§ **What is expected**: Go to the line containing "Image resolution: width=640" in the records below. Repeat it and the lines after it exactly, all the way to the end.

(Entries taken from a collection)
==========

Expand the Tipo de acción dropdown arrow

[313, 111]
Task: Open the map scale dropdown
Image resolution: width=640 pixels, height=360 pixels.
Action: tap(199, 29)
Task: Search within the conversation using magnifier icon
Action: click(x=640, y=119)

==========

§ **Answer box**:
Image resolution: width=640 pixels, height=360 pixels.
Action: tap(199, 29)
Task: Search within the conversation using magnifier icon
Action: click(x=640, y=119)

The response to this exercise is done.